**Provided passage:**
•••

By using a pA input low drift op amp and high precision low temperature coefficient resistors, you might be able to get close to 0.01% precision without too much difficulty within a lab temperature range if your reference is up to the task. Getting it accurate to 1.00000uA, though, would pretty much be luck, or would require careful nulling of the op amp offset and an adjustable reference, which has its own set of problems (like potentiometer drift with temperature, &c).
Of course, this basic circuit won't help you if you've got those hundreds of feet of wire, a reactive load, or you have to be able to disconnect the load hot. It also is very susceptible to ESD damage, as you've got an op amp input floating in the breeze.
A better response awaits more information from you.
So you must have a current sense resistor that drops 5 volts when 1 uA passes through it. That would be a 200k resistor, right? In order for the closed loop to have .01% accuracy, not only do you need sufficient loop gain, but the opamp input impedance would have to be more than 10,000 times this 200k, or greater than 2 giga ohms. What opamp are you using?

•••

**Material:**
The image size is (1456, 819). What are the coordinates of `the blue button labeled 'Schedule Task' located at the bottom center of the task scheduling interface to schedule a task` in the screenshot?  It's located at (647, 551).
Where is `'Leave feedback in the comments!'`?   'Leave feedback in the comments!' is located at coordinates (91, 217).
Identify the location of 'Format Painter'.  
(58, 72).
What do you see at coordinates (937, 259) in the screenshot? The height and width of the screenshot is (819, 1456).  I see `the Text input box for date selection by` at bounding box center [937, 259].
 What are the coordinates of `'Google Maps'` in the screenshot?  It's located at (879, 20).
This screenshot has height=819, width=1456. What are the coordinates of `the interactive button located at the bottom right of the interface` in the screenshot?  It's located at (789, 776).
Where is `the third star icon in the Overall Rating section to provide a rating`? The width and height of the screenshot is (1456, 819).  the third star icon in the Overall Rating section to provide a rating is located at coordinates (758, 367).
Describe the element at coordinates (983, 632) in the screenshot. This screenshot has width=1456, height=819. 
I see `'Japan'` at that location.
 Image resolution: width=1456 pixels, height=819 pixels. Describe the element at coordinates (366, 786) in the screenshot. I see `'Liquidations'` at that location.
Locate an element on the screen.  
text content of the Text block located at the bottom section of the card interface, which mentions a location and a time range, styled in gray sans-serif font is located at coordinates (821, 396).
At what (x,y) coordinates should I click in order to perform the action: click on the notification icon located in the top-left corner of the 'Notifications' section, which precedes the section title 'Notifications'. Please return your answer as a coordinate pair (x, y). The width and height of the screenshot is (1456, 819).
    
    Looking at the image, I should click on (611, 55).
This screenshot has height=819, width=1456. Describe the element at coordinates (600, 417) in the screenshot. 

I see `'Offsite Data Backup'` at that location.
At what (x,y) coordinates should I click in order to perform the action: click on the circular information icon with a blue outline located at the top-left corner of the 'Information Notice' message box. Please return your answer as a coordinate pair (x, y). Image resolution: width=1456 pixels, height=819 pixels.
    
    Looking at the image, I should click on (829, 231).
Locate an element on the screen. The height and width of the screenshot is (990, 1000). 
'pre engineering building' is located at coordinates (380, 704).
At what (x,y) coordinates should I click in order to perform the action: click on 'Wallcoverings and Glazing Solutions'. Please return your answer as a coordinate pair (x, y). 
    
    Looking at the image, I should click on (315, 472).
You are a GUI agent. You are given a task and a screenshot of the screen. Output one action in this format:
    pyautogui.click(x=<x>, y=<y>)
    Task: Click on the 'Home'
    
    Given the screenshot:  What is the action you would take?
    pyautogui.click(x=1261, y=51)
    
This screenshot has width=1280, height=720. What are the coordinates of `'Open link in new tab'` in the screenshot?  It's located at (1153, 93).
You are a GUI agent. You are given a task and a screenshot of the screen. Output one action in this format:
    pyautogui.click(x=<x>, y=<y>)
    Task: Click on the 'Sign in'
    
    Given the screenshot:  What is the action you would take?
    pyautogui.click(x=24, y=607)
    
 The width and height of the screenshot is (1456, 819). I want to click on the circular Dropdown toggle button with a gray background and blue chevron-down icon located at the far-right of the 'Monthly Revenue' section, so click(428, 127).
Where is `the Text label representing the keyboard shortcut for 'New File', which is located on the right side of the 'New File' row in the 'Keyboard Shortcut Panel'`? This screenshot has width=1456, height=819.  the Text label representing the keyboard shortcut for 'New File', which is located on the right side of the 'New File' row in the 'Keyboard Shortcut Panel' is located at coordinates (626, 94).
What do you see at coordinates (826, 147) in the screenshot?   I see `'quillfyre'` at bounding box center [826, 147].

•••

**Your tasks:**
(a) According to the current source discussion, what value of current sense resistor drops 5 volts when 1 uA passes through it?
(b) Resume the precision current source discussion right after its last sentence.
The material that comes before this point isn't needed for anything here.

**Outputs for the tasks:**
(a) A 200k resistor.

(b)
Damn, I have to get some caffeine in me before posting. 5 volts reference with 1 uA current implys a 5 mega ohm current sense resistor and an opamp impedance of 5 gig ohms for .01% accuracy. Of course, the sense resistor also has to be accurate and stable to better than .01% and so does the reference. The opamp offset voltage must also be less than a half millivolt. The frequency response of such a source will also be accurate only for very low frequencies where capacitive current is less than .01% of the source current.
The opamp is pretty good (bias current within minimum requirements and offset voltage probably also). But what is the gate leakage current of your PMOS transistor, and how do you build this thing with surface leakage current to the sense node much lower than the .1 nA error budget?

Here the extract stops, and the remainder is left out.